Lourdes “Lola” Leon has never been interested in playing a passive role in fashion, and her latest campaign for Ottolinger’s Spring/Summer 2026 collection, 'Girlfriend,' makes that unmistakably clear.
Shot in the untamed pockets of London by Erika Kamano, her latest campaign feels closer to a diary than a traditional fashion spread. It’s a fitting evolution for a model who has spent the better part of the last decade reshaping what it means to be one.
Leon’s rise has been deliberate. After making her runway debut in 2018 at New York Fashion Week, she quickly became a fixture in the industry’s most visually and culturally attuned spaces, walking for Gypsy Sport in a now-infamous shell ensemble before landing campaigns with Marc Jacobs, Miu Miu, Burberry, Mugler, and Savage X Fenty.
By the time she appeared on the September 2021 cover of Vogue, she had already carved out a lane defined less by legacy and more by authorship. That sense of control is palpable in her new campaign.
Lourdes can be seen posing in a sheer lace top, featuring delicate embroidery tracing the body like a second skin. The look was anchored by a barely-there skirt and elongated gloves, striking a balance between fragility and armor.
In another photo, she wore a printed, body-skimming dress.
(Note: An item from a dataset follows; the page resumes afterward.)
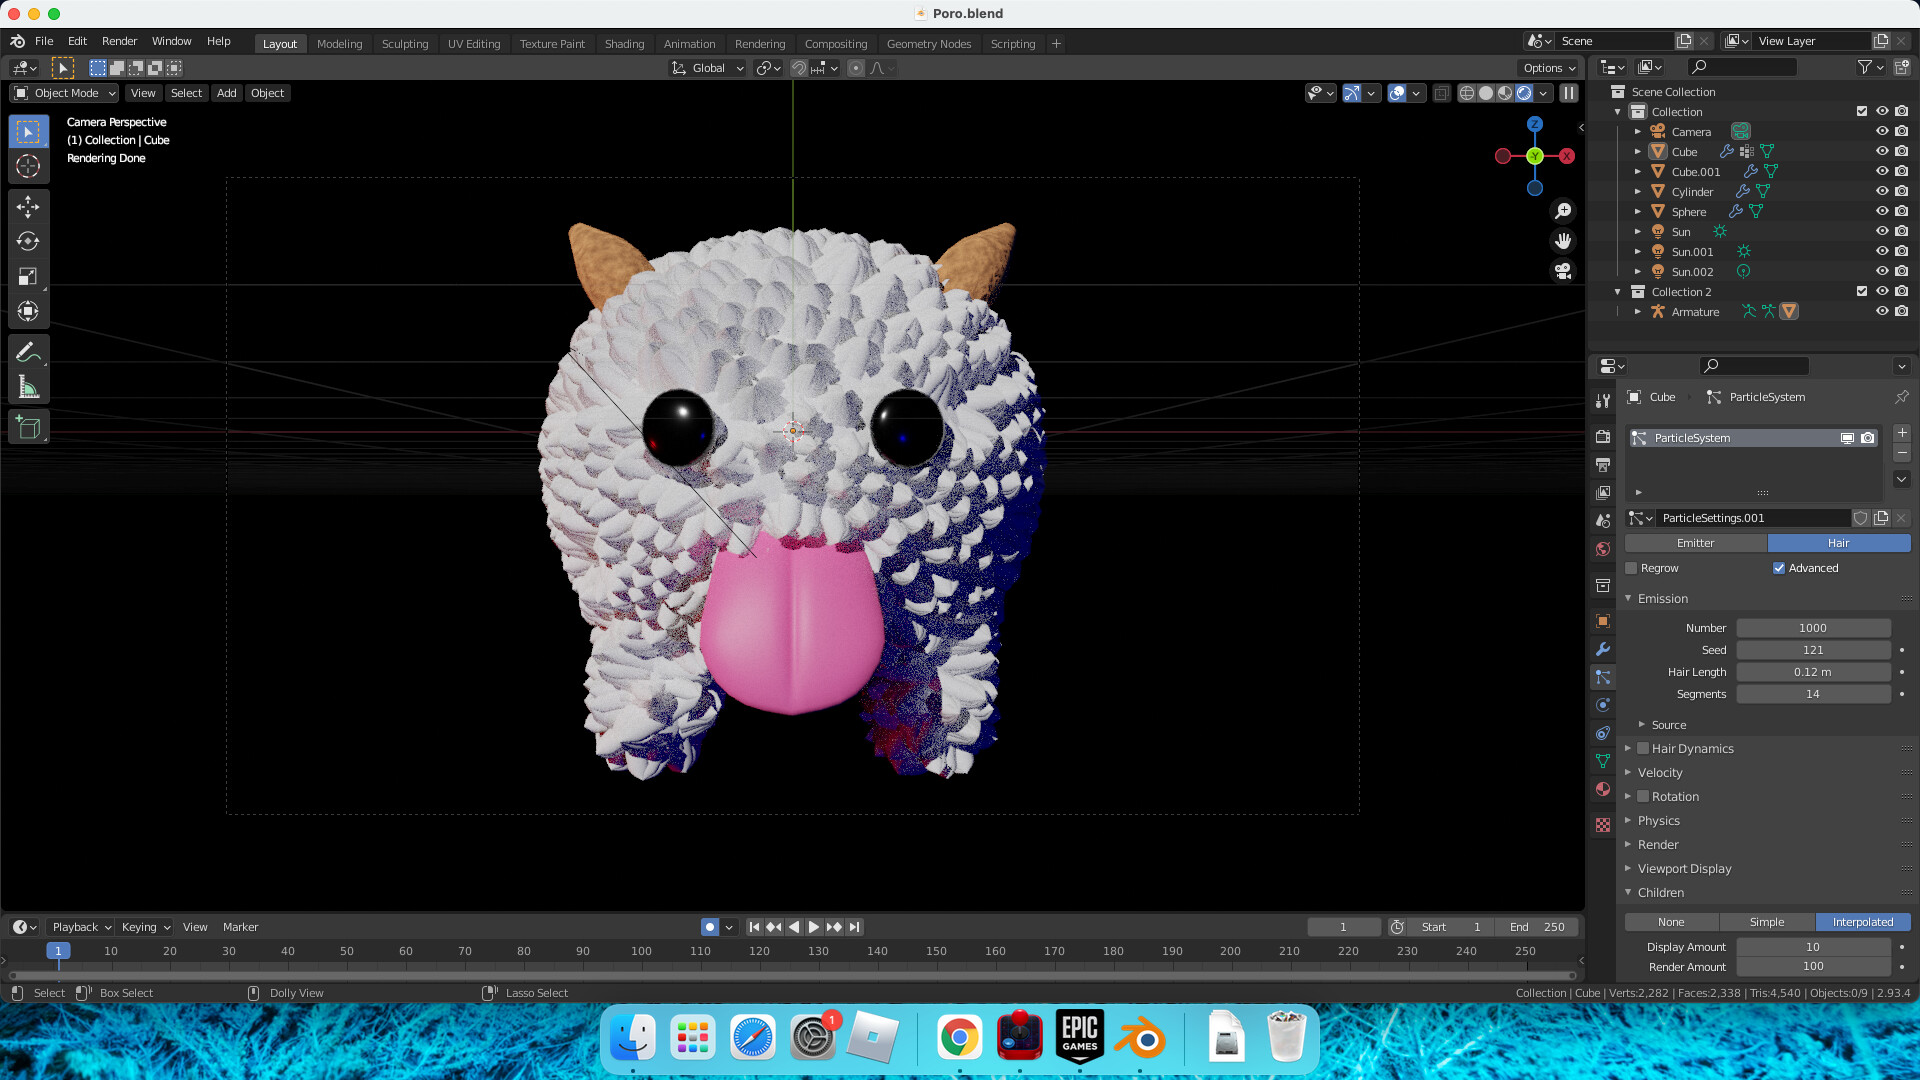The width and height of the screenshot is (1920, 1080).
Task: Expand the Hair Dynamics panel
Action: tap(1628, 748)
Elsewhere, she wore a translucent skirt layered over a structured base that played with exposure and restraint, styled with heavy platform sandals that grounded the softness in something more defiant.
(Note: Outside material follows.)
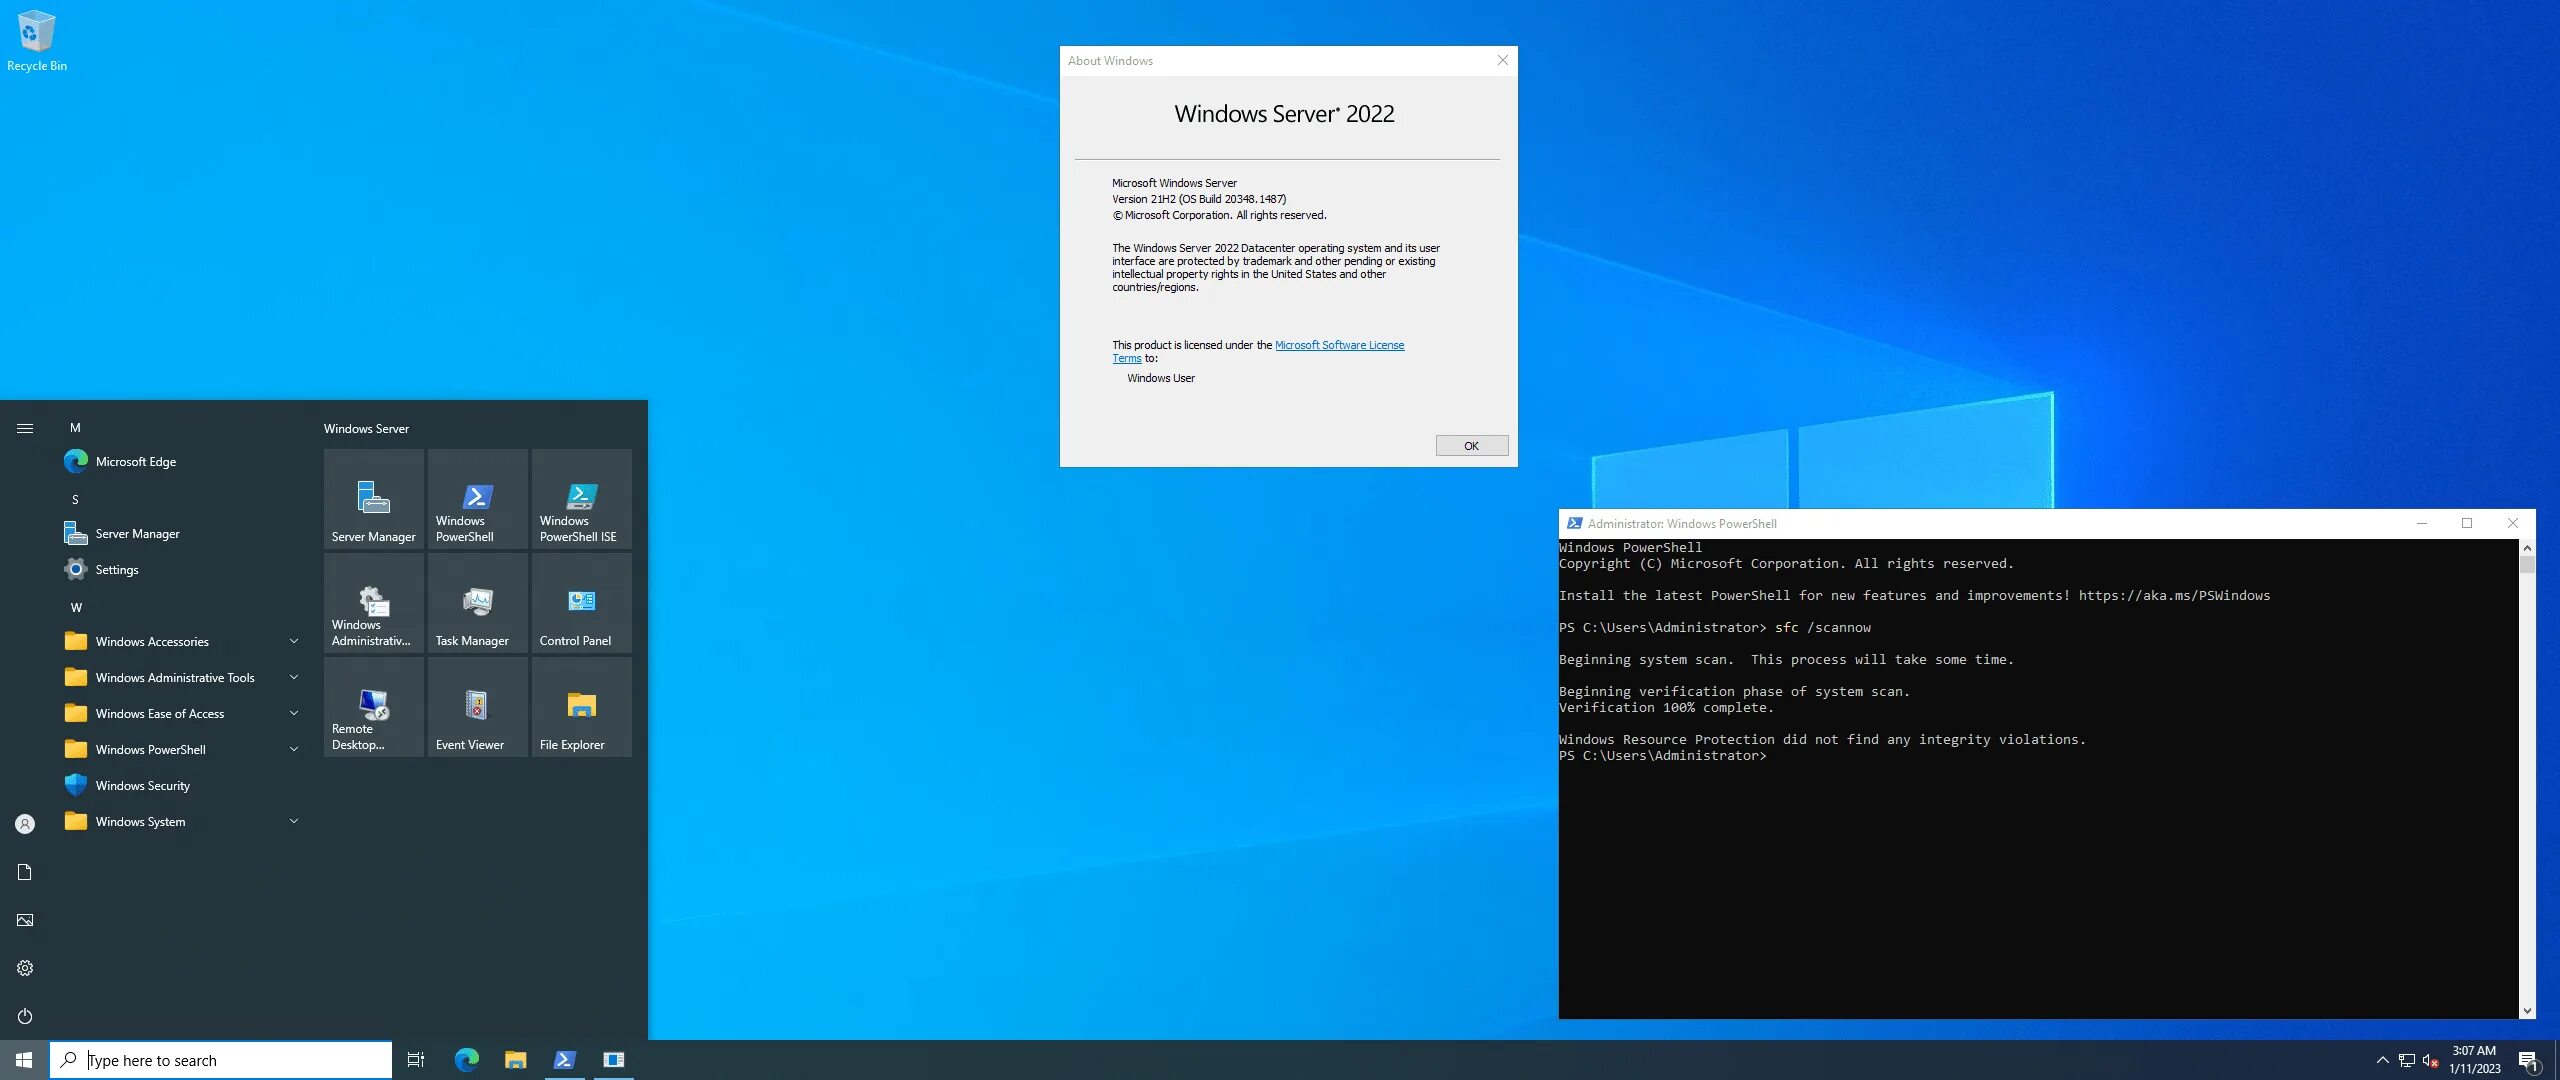Open the Control Panel tile
Image resolution: width=2560 pixels, height=1080 pixels.
pos(581,603)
In a more dramatic turn, Lourdes Leon posed in a completely sheer top adorned with a black print. All eyes were drawn to her voluminous, sweeping skirt, which moved with sculptural intensity around her frame.
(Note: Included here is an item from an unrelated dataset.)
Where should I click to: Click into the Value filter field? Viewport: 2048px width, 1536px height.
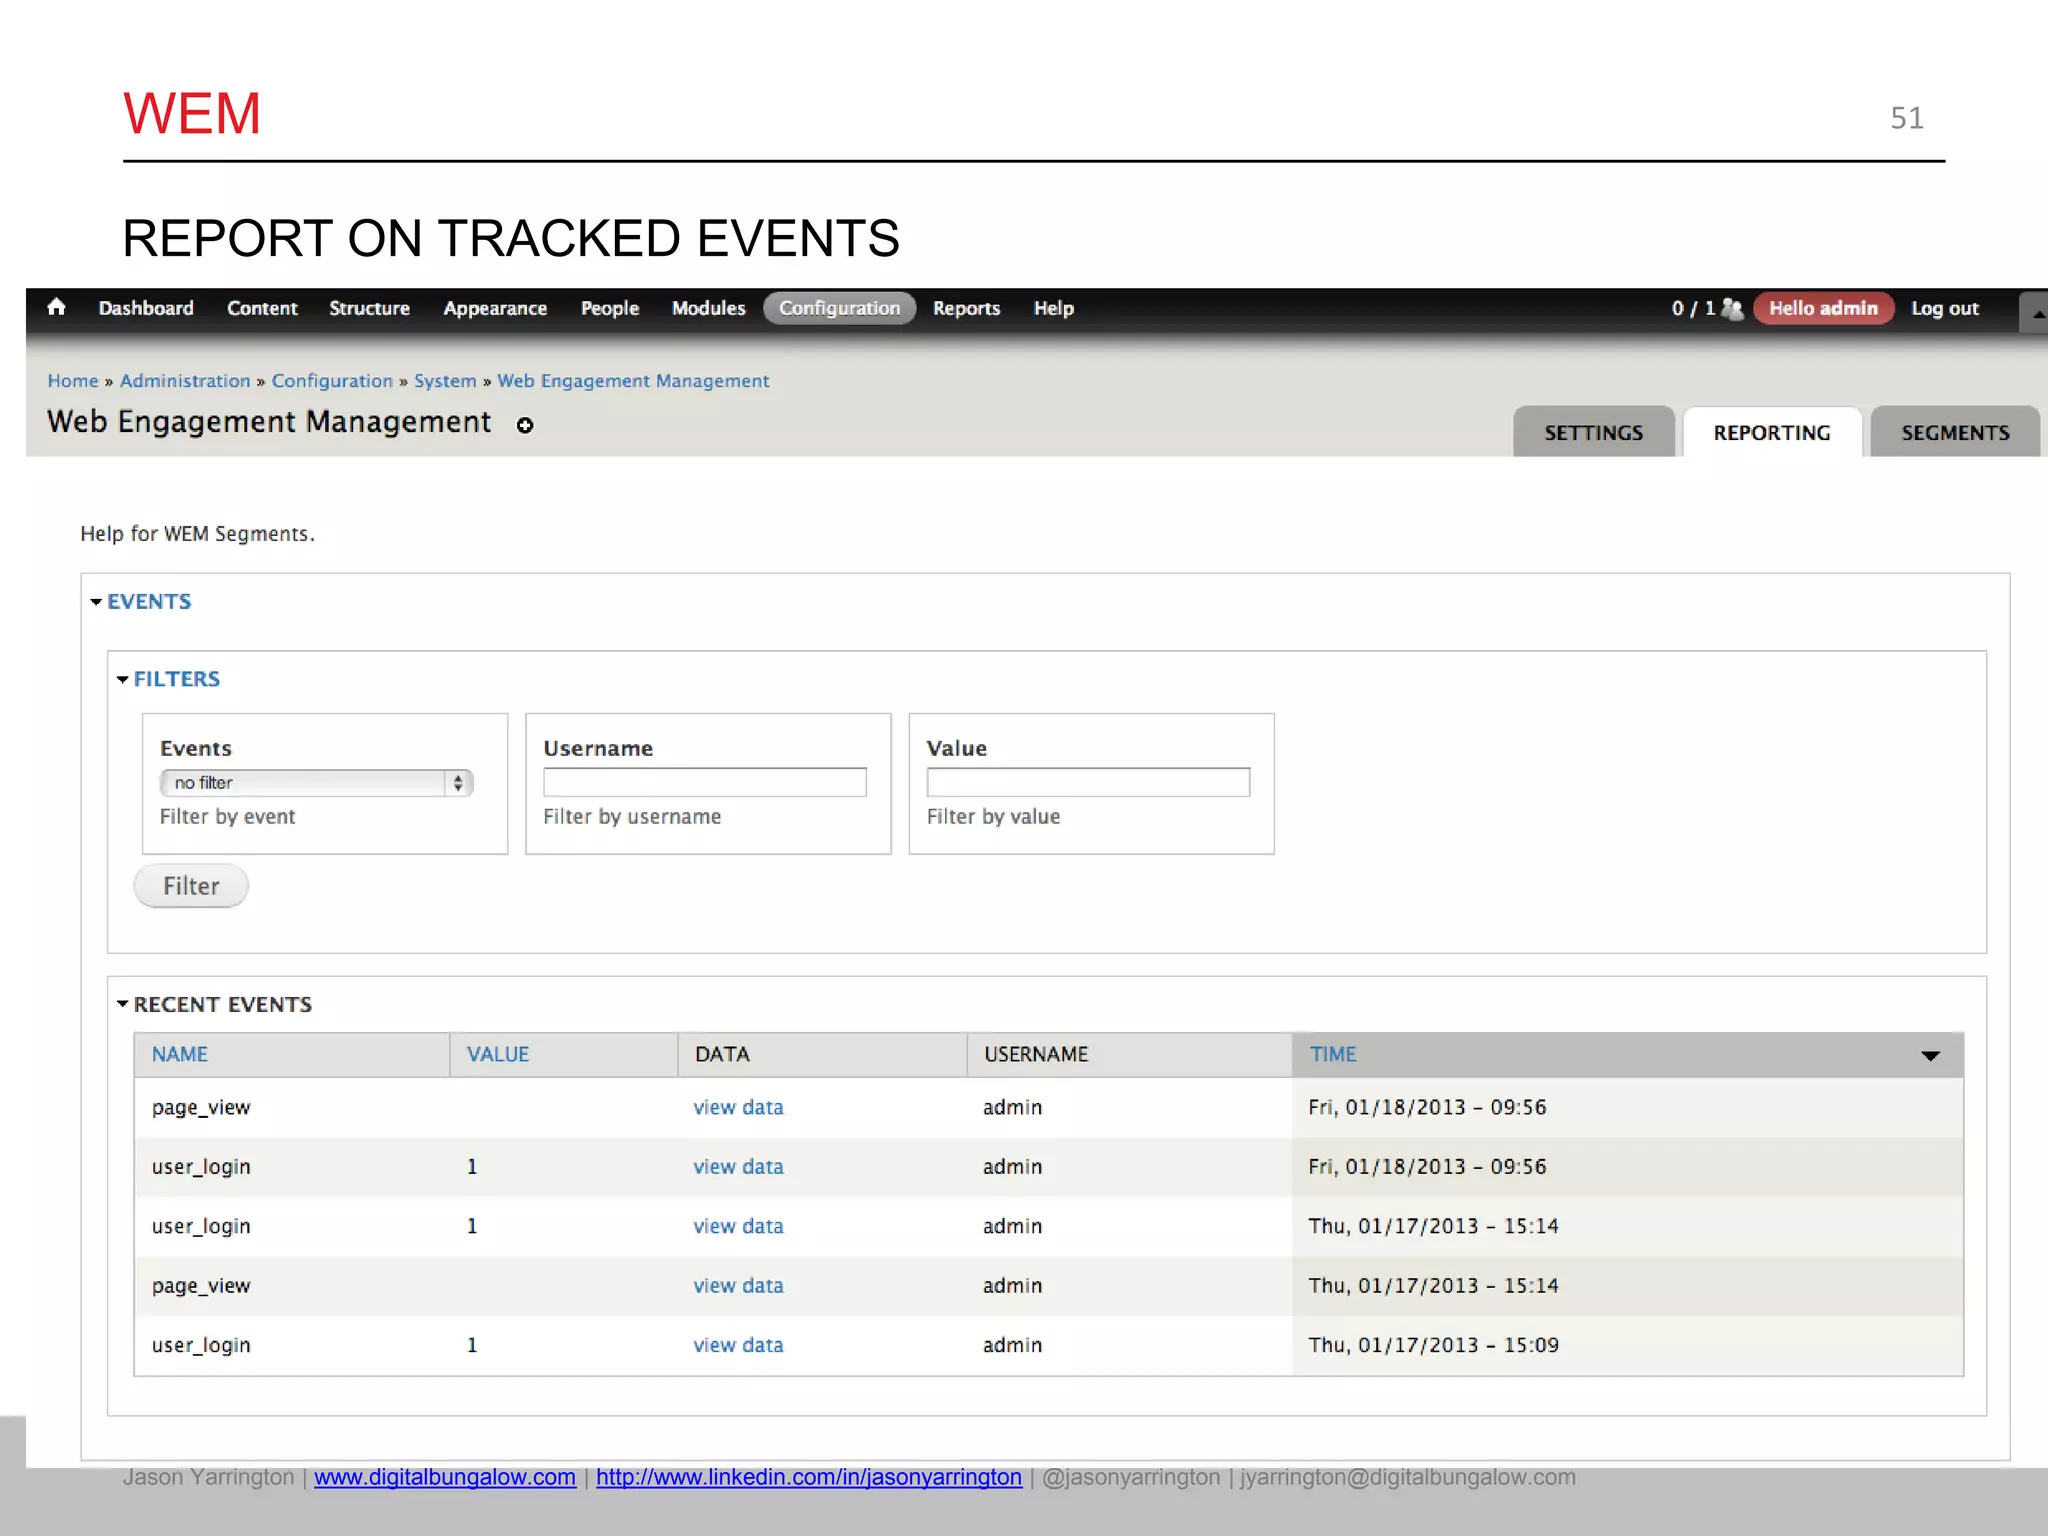click(1088, 782)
Arching her back with the precision of a ballerina, she held the pose with a sense of control and softness, evoking the poise of classical dance. The composition felt almost painterly, reminiscent of a modern Renaissance tableau.
Throughout, Leon moved with the fluidity of someone trained in dance, each pose considered but never stiff, instinctive rather than imposed.
Her beauty look followed suit. Her hair fell long and unstructured, slightly tousled. Her skin appeared luminous and minimally worked, with subtle contouring and barely-there color.
This has long been Leon’s ethos, as she has consistently resisted the notion of the model as a silent vessel. Instead, she positioned herself as a collaborator, a creator, and, at times, a disruptor.
As Lourdes Leon continues to shape her modeling career through a blend of art and fashion, her trajectory extends far beyond the image itself. With a parallel focus on music and multidisciplinary creative expression, she positions herself not just as the face of a campaign but as a voice within it. Each project signals a deeper level of authorship, one that moves fluidly between mediums while remaining distinctly her own.